# Crude Britannia



## ddraigmor

The story of the offshore oil industry http://www.bbc.co.uk/iplayer/episode/b00l7r9j/Crude_Britannia_The_Story_of_North_Sea_Oil_Episode_1/

Including the old style of anchor-handling I and many more on this site did - and compare it with the modern way of the latest TV programmes.

A good programme.

Jonty


----------



## RayJordandpo

I'm away at the moment Jonty but I will ask my missus to tape it for me, sounds interesting. The only anchor handling I do nowadays is behind a pint in my local pub telling everybody what "North Sea Tigers" we were (not that anybody is remotely interested)


----------



## Don Matheson

Its like a step back in time watching this.
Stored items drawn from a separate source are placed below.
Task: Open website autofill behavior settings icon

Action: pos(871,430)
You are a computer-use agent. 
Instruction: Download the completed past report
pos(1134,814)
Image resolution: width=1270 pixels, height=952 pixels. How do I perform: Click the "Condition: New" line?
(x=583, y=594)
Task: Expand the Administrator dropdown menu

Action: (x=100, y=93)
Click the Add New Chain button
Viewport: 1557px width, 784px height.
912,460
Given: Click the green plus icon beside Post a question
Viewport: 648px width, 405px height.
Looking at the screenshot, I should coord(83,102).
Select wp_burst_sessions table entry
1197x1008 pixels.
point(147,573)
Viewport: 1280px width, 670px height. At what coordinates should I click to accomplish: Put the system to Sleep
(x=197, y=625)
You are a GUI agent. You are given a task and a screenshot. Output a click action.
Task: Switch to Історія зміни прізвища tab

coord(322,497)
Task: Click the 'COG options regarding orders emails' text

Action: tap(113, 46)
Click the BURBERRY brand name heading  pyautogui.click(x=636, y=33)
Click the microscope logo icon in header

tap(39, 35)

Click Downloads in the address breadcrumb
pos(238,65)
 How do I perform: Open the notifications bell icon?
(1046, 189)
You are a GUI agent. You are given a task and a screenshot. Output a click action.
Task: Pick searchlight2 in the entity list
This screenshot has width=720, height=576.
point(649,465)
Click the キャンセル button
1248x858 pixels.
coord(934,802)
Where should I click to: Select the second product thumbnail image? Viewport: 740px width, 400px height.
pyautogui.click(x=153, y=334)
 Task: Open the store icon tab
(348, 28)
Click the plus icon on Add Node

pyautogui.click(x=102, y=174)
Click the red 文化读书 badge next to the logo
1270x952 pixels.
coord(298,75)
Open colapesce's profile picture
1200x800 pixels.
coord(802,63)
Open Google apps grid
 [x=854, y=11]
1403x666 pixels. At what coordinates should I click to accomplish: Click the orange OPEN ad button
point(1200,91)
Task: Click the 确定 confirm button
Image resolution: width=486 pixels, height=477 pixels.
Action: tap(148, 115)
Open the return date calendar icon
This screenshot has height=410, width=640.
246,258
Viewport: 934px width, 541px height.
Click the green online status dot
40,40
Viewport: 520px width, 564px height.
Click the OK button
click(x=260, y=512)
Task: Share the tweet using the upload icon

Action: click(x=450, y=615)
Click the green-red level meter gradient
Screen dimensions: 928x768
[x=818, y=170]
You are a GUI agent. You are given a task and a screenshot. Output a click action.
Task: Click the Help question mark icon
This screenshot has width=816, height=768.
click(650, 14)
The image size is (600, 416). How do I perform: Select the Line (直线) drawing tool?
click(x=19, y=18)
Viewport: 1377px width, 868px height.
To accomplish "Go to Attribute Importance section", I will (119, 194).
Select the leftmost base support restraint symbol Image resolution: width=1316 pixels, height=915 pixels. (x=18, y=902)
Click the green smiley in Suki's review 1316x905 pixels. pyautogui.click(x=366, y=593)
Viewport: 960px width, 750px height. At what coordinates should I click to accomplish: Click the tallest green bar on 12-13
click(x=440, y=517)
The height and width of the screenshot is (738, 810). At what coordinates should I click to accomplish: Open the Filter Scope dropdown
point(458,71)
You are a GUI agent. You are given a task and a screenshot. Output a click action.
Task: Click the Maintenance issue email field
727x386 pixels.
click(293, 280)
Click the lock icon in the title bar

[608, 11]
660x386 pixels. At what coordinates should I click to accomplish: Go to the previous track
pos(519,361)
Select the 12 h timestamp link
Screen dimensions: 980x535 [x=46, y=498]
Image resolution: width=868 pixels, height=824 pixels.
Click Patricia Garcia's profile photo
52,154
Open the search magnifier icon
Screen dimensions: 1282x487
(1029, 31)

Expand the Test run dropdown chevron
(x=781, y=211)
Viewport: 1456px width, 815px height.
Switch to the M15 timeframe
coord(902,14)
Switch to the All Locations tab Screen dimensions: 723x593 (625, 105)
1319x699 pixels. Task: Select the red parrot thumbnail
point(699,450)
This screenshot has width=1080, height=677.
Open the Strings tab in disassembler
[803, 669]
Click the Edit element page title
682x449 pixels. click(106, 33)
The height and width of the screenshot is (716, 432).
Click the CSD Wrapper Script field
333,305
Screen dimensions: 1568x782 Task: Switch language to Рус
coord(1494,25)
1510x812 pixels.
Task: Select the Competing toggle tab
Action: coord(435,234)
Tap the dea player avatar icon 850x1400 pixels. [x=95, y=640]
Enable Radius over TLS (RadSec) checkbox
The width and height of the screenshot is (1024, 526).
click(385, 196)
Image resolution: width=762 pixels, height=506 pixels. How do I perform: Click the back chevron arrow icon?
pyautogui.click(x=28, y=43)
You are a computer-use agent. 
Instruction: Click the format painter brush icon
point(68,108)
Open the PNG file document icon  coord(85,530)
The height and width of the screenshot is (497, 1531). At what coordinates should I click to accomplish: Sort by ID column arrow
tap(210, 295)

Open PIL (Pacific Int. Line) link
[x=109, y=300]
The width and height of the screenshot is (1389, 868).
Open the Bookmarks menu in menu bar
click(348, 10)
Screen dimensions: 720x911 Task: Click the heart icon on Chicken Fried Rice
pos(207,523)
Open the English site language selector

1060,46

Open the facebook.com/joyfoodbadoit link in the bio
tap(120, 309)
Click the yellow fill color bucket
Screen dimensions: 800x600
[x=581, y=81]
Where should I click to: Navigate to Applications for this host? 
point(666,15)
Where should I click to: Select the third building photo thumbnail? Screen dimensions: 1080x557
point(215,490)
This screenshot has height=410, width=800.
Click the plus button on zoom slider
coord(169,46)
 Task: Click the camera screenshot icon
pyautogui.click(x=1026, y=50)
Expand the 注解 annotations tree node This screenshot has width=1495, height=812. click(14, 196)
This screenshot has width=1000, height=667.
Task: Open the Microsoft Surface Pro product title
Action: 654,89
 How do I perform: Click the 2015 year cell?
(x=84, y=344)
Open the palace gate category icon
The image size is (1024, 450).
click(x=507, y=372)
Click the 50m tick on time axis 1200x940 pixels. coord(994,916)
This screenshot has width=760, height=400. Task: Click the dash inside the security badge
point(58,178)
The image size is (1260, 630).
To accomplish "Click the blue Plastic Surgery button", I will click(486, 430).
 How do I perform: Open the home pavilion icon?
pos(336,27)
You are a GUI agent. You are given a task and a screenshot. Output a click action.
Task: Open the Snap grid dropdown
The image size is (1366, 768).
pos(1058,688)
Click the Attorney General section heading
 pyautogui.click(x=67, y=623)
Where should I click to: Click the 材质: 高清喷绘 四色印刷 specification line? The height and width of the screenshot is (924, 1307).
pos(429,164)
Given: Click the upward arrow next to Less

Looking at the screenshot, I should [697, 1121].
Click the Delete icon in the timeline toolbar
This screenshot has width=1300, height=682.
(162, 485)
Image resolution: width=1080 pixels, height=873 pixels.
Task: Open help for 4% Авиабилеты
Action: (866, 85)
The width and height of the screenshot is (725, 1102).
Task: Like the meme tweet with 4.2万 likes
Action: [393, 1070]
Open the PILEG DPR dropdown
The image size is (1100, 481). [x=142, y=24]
The whole concept from the tiny little American boats, to the tiny little British boats and the work that was done with these little boats and indeed by the first rigs was a wonderful achievement. 
Watching the anchor handlers we had then, compare them to modern ones and wonder how we managed it at the start. 
We must have had some wonderful Skippers and Deck Crew back then and I know we had brilliant engineers. With Offshore Marine the engineers drove the winches while the deck crew worked with, and were often chased around the deck by, the anchors. In my mind it created a breed of seamen of a special kind.
Brings it all back, but have watched new film on anchors recently and no one seems to be on deck at all.
Perhaps Ray is right we should restrict our type of anchor handling to the pub.

Don


----------



## ddraigmor

Maybe we should - but we took some serious risks! I watched it and I thought 'Oh my God, I did THAT exactly like THAT.....'! The crash barrier jumping, the knock the pin out and get clear sharpish bit....the rolling deck casing transfers.....it is the first time I have ever seen it shown as it was.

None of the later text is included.